» AIM OF THE TASK: What lines below contain the word "agent"? Please pull each one out.

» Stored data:
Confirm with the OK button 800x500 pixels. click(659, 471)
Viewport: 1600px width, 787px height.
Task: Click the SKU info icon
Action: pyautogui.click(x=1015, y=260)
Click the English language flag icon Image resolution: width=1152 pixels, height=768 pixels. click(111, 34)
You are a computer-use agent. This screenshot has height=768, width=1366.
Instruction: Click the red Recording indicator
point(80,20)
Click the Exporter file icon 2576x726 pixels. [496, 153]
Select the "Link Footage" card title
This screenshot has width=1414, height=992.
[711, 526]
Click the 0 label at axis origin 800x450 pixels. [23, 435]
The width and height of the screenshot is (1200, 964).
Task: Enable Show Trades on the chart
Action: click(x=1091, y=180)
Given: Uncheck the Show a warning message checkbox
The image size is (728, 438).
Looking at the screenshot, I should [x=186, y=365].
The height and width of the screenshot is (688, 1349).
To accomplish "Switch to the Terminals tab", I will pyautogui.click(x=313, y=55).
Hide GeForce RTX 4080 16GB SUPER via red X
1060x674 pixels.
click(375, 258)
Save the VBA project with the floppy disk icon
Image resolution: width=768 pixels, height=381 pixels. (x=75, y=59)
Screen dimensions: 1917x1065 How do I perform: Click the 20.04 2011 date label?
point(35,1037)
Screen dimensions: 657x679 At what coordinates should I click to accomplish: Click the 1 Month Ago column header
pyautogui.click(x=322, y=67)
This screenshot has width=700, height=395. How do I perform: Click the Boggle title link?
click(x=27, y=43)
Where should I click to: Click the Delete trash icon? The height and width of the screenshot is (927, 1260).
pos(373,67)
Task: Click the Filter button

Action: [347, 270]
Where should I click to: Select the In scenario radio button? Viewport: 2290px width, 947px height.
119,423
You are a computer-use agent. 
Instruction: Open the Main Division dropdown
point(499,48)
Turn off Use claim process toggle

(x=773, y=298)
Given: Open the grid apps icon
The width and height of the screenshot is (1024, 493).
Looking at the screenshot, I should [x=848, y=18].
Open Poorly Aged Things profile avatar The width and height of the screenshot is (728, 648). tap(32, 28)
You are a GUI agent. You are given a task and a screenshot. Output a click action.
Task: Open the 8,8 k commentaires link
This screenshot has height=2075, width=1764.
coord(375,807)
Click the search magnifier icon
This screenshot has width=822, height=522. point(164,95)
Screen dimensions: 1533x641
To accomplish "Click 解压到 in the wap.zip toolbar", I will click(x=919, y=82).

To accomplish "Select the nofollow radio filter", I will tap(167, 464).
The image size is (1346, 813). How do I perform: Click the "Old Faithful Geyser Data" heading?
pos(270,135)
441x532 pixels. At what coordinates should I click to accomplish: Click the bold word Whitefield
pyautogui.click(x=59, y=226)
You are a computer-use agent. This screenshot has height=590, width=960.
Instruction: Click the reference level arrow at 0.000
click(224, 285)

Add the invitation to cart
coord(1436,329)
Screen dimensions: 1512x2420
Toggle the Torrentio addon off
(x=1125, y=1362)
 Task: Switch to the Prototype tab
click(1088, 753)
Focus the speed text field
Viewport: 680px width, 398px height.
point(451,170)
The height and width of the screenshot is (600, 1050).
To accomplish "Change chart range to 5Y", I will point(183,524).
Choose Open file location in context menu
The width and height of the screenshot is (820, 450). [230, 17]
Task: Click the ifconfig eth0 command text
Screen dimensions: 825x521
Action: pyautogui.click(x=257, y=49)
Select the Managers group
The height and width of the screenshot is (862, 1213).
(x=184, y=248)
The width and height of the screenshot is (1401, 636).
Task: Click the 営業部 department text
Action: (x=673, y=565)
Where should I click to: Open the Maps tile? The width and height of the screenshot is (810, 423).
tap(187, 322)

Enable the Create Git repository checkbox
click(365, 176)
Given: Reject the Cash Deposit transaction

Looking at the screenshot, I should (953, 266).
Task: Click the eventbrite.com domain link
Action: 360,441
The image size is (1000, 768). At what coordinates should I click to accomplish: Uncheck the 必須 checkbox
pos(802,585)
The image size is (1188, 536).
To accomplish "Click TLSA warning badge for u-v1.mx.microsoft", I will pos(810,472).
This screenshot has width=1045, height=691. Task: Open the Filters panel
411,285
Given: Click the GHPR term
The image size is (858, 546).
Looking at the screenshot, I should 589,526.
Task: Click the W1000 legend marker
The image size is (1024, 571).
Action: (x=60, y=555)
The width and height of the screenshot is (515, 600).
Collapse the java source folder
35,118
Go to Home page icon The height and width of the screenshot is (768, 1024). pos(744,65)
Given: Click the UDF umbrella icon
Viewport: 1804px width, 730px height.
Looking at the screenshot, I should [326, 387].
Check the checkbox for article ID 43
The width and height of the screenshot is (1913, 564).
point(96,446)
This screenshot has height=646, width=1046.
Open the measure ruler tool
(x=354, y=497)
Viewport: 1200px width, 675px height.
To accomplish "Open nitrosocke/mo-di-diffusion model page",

» ANSWER TO THIS TASK:
You are a computer-use agent. This screenshot has height=768, width=1366.
You are a computer-use agent. 
You are a GUI agent. You are given a task and a screenshot. Output a click action.
You are a computer-use agent. This screenshot has height=590, width=960.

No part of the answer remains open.